Willis Earl Beal – Acousmatic Society


Artist: Willis Earl Beal
Title: Acousmatic Sorcery
Record Label: Hot Charity
Rating: 6.5

It’s telling of a record when you glance at the track listing and certain song titles typify the LPs overall appeal.Willis Earl Beal has a unique talent as this young musician has compiled an ambitious record with a vocal that veers from guttural soul-blues to quick fire rap while incorporating obscure minimalist sounds. This debut offering by Beal, which carries the beguiling title Acousmatic Sorcery has two tracks called, ‘Cosmic Queries’ and ‘Monotony’ that paint the picture of a record that conveys otherworldly tendencies while ultimately sounding monotonous. However, the general appeal throughout Acousmatic Sorcery is an album that is more content being outlandish than it is organic.

The album chimes forth with instrumental opener ‘Nepeneoyka’ which is a menagerie of tightly plucked strings that sound almost out of tune once they twist and collide. This jarring beginning paves the way for ‘Take Me Away’ which demonstrates the earthy tones Beal possess when he is in full blues-soul swing. The music swirling around his gravelled vocal sounds not dissimilar to a steam locomotive chugging and whirring into motion. Beal’s vocal dips from rasping to what can only be described as a man gargling with Tabasco sauce, but this rough vocal manages to spoil the track as it just sounds like a man shouting.

From here the repetitive nature of this LP unfurls, the sombre ‘Evening’s Kiss’ is just Beal’s calmer voice twinned with a recurring chord progression chiming in the background. One track that saves the record is ‘Swing On Low’ which is bolstered by what sounds like metal being bashed against glass which provides a piercing percussion line that supports Beal’s half rapped delivery.
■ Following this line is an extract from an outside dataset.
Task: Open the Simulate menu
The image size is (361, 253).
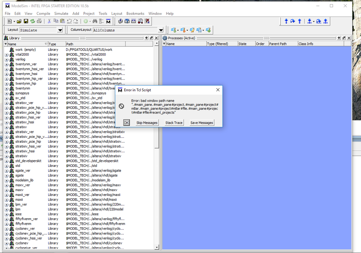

The ingredients are there with Acousmatic Sorcery; however it’s the albums execution which needs refining.When Beal aims for the sparse he falls short, equally, when Beal ramps up the tempo, he doesn’t quite hit the mark in the same way The Roots do. One lyric that epitomizes this LP is, “Cocoa butter on my hands/Pot pourri on my pants” as this is a metaphor for how slippery it is to grasp, whereas the overall essence is either overpowering or in the wrong place altogether.